一 仮想通貨の売買又は他の仮想通貨との交換
二 前号に掲げる行為の媒介、取次ぎ又は代理
三 その行う前二号に掲げる行為に関して、利用者の金銭又は仮想通貨の管理をすること。
※資金決済法2条7項
4 外国仮想通貨交換業者の定義の条文規定
外国仮想通貨交換業者が日本国内居住者向けの勧誘をすることは禁止されています(前記)。
ところで,この外国仮想通貨交換業者の定義には要注目です。
<外国仮想通貨交換業者の定義の条文規定>
この法律において『外国仮想通貨交換業者』とは、この法律に相当する外国の法令の規定により当該外国において第63条の2の登録と同種類の登録(当該登録に類する許可その他の行政処分を含む。)を受けて仮想通貨交換業を行う者をいう。
※資金決済法2条9項
単に外国に本拠がある仮想通貨交換所(サービスを提供する事業者)という意味ではありません。

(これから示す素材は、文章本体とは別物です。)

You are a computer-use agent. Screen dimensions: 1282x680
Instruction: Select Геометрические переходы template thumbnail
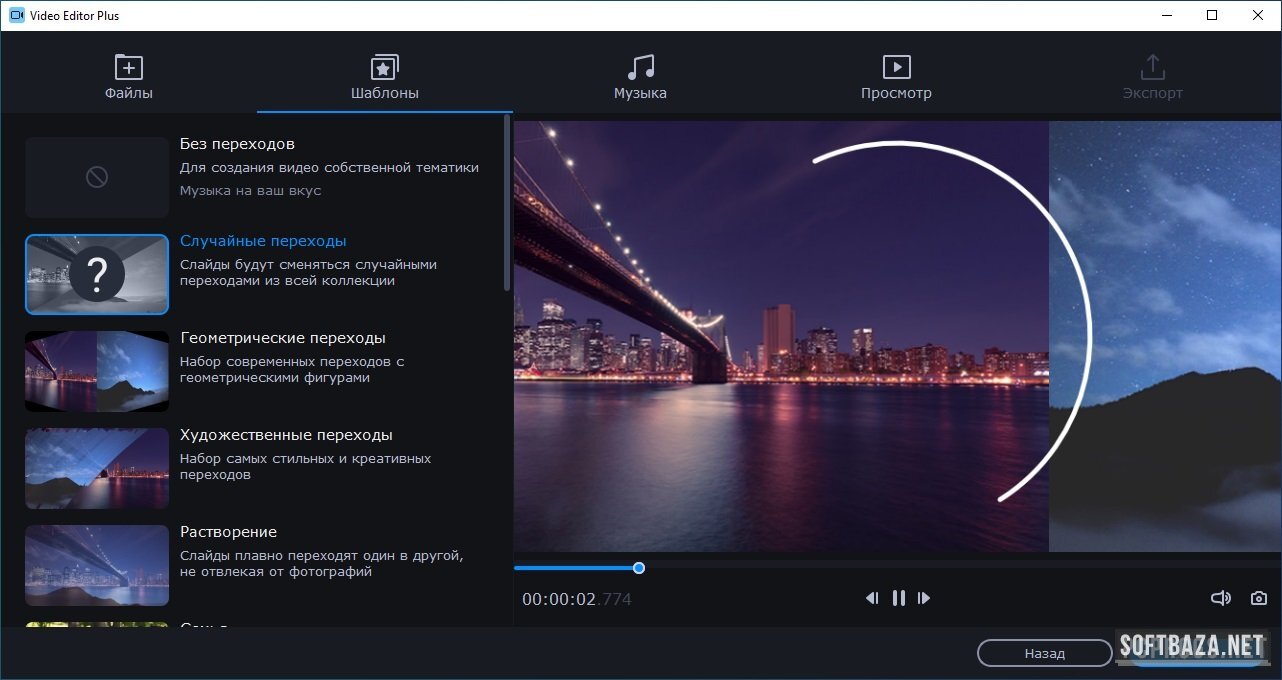pos(97,371)
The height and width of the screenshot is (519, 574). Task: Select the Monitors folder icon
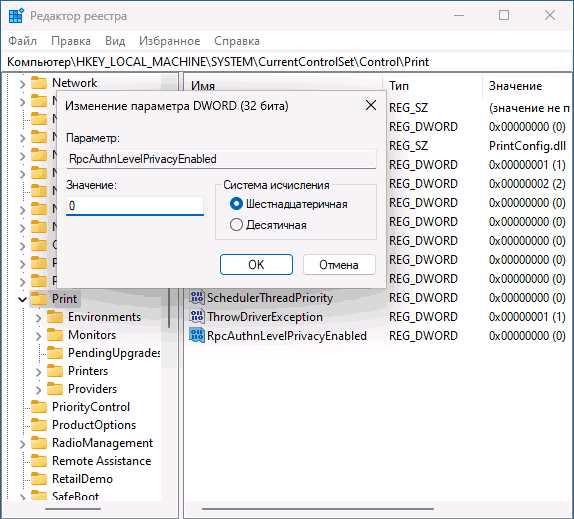point(55,335)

外国(日本以外の国や地域)で日本の仮想通貨交換業者登録に相当するライセンスを取得している事業者だけが該当するのです。
日本でもそれ以外の国でもライセンスを取得していない業者は外国仮想通貨交換業者に該当しません。この場合,勧誘禁止ルールは適用されません。
5 外国仮想通貨交換業者の『勧誘』禁止の趣旨
外国仮想通貨交換業者の勧誘を禁止する規定は,よく考えると分かりにくいところがあります。

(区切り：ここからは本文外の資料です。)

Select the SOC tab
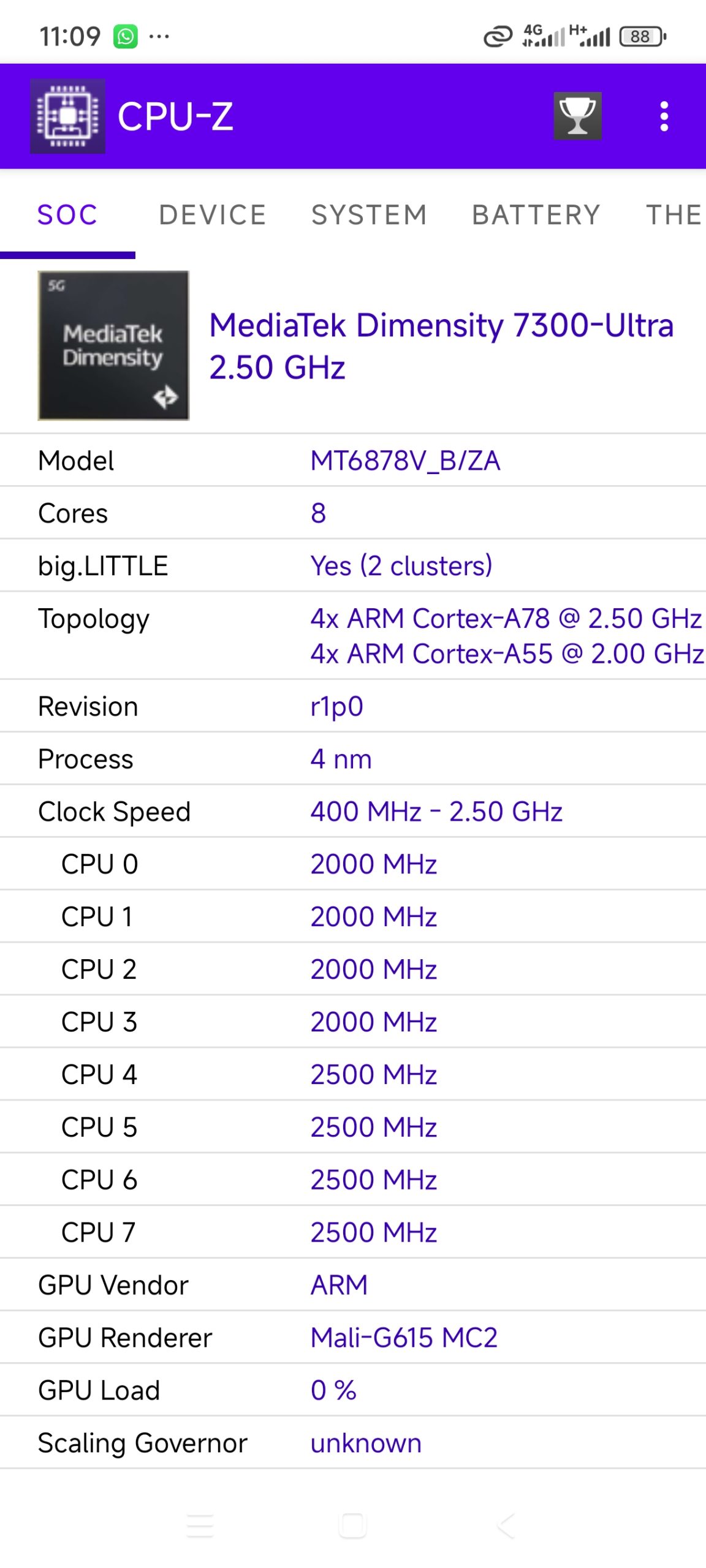The height and width of the screenshot is (1568, 706). [67, 215]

ここはなぜこのようなルールが作られたか,という趣旨にさかのぼると理解しやすくなります。
<外国仮想通貨交換業者の『勧誘』禁止の趣旨>
あ 勧誘だけを禁止する趣旨
資金決済法63条の22が『勧誘』を行うことだけを禁止しているのは
資格のない者が仮想通貨の交換サービスを行うこと自体は資金決済法63条の2によって禁止されているためである
※堀天子著『実務解説 資金決済法 第3版』商事法務2017年p331
い 勧誘までも禁止する趣旨
外国仮想通貨交換業者が日本居住者にサービスを提供することは容易である
日本の仮想通貨交換業者登録をしないでサービス提供を行うことが予想される
サービス提供(本体)を阻止するために,それ以前の段階の行為を禁止する
※金融庁ヒアリング平成29年12月
まず,外国のライセンスを得ていてもいなくても,日本国内での仮想通貨交換サービス提供のためには日本のライセンスが必要です。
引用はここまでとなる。